Sunday, November 26, 2023

Religion not Defined by Factual Claims

Open letter from Richard Dawkins to Ayaan Hirsi-Ali
You are no more a Christian than I am. ...

I have seen a very recent filmed discussion in which you described me as one of the most Christian people you know. This came after you quoted Roger Scruton as saying to you that you act like a Christian, you behave like a Christian, therefore you are a Christian. But Ayaan, that is so wrong. How you, or I, behave is utterly irrelevant. What matters is what you believe. What matters is the truth claims about the world which you think are true.

For that is the whole point. Christianity makes factual claims, truth claims that Christians believe, truth claims that define them as Christian. Christians are theists. They believe in a divine father figure who designed the universe, listens to our prayers, is privy to our every thought. You surely don’t believe that? Do you believe Jesus rose from the grave three days after being placed there? Of course you don’t.

I do not agree that religion is defined by truth claims.

Membership in some religions, like Judaism and Islam, is defined by being born into the religion.

Christianity can be defined by believing in the Nicene Creed, but I don't think that is how most people use the term.

Dawkins almost passes as a Christian. He has Christian cultural values and morals. He likes Christian customs. He grew up with Christian influences.
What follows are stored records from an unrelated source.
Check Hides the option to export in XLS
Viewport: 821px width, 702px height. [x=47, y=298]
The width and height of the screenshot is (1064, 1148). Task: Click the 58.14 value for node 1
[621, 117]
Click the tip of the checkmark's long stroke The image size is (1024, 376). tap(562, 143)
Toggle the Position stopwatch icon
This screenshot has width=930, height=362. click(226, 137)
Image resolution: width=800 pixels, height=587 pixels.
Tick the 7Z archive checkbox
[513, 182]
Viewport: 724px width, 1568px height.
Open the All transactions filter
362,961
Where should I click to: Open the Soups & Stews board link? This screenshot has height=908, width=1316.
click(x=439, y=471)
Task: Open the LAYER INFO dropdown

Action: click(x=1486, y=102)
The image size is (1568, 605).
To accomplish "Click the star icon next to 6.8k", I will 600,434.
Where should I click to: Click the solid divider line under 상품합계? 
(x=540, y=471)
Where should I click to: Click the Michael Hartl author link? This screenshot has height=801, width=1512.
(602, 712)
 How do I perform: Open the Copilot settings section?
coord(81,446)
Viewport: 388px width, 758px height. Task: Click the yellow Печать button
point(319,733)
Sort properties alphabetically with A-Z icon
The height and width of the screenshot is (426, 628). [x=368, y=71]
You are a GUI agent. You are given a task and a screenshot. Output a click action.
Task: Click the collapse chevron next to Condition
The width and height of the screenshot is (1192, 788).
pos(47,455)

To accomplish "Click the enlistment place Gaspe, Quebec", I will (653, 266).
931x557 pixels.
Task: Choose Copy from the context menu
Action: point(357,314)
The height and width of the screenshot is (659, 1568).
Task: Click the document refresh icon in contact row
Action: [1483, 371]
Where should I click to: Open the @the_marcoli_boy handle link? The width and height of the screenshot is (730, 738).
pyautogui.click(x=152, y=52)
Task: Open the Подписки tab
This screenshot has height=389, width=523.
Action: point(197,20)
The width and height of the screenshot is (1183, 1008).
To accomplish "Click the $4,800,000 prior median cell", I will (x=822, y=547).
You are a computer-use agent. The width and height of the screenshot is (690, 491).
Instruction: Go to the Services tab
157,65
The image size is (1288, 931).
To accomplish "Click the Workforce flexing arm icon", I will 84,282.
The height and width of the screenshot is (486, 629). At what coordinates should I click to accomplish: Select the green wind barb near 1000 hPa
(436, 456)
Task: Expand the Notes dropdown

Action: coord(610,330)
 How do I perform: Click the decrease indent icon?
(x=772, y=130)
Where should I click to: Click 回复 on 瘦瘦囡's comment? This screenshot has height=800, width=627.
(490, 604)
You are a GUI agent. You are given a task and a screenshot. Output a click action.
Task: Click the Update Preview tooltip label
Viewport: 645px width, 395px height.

People become Christian to adopt Christian spiritual values. Many devout Christians have doubts about their faith, but they are still Christians.

I don't think Atheism is defined by factual claims either. When atheists have conferences, they do not spend time examining factual claims. They are more likely to discuss politics.

1 comment:

CFT said...

Full disclosure: I'm not a Christian, as I do not worship humans, ever, inspired as they may be. I do agree with much of what the man Jesus of Nazareth actually taught and talked about through parables, But I do not I do not subscribe to the added Catholic hierarchical hypocrisy of merely replacing one middle man for another between myself and the divine, much less glorified messengers, greek demi-gods, romanticized Roman execution devices, sexually and morally frustrated disciples, so-called virgins, angry warlord prophets claiming benevolence, or martyred saints sporting ridiculous stigmata like porn-star tattoos. To be blunt, If you wish to commune with the divine, cut the shit. You don't get closer to God by adding yet another layer of mediation between you.

The primary utility of Christianity is that instead of telling it's followers vapid things like 'do as they will full speed ahead if it makes you happy', it demands some serious introspection especially in matters of violence, love, truth, law/justice, or family/hierarchy. These are incredibly pivotal and important spheres of endeavor and behavior for people that shouldn't be done without a great deal of consideration. Humanity struggles with introspection and deep meditation, so liturgical contemplative prayer as a proxy substitute seems to almost cover many of the same bases, and is close as many will ever get to deeply thinking about something.

Christianity basically pumps the brakes a great deal on being rash or impulsive, especially where employing good judgement is important. One of the primary reasons the ancient philosophers were highly venerated in Christianity for centuries, was that they stressed careful and measured consideration, moderation, and logical reasoning, this was also why science bloomed and prospered in the western civilizations like no other despite what very uninformed atheists often like to claim.

The biggest structural difference between Christianity and Judaism is that Judaism is at heart tribal, more than religious. It has many rules for how it's followers view themselves versus everyone else who is considered quite differently. Many rules of Judaism do nothing but create distinct separation or cultural barriers between the Jew and Gentile that are difficult to cross. Christianity reverses this, and puts it blatantly that there isn't one set of rules that favors just you, and another set of rules for everyone else that sets them up for mistreatment with God's stamp of approval. Christianity is also one of the first religions where all human hierarchy and power is considered irrelevant before the truth and divine, emperors and peasants alike are considered no differently before their creator. This last ideal was corrupted quite a bit under Emperor Constantine who had nothing but power and control on his mind, but it still manages to shine through here and there between the blatantly inserted authoritarian edicts that deeply scar Catholicism.

Christianity also stresses action as inseparable from thought in forgiveness: You can't just pray the problem away, get punished and call it even, or await another recycled life for improvement in the next go-round, you have to voluntarily take charge and CHANGE your mind AND stop doing the wrong. It's a both or nothing proposition, not just feeling bad or guilty about it and saying a trite novena or mea culpa in confession, or a public modern dance performance as a flagellate.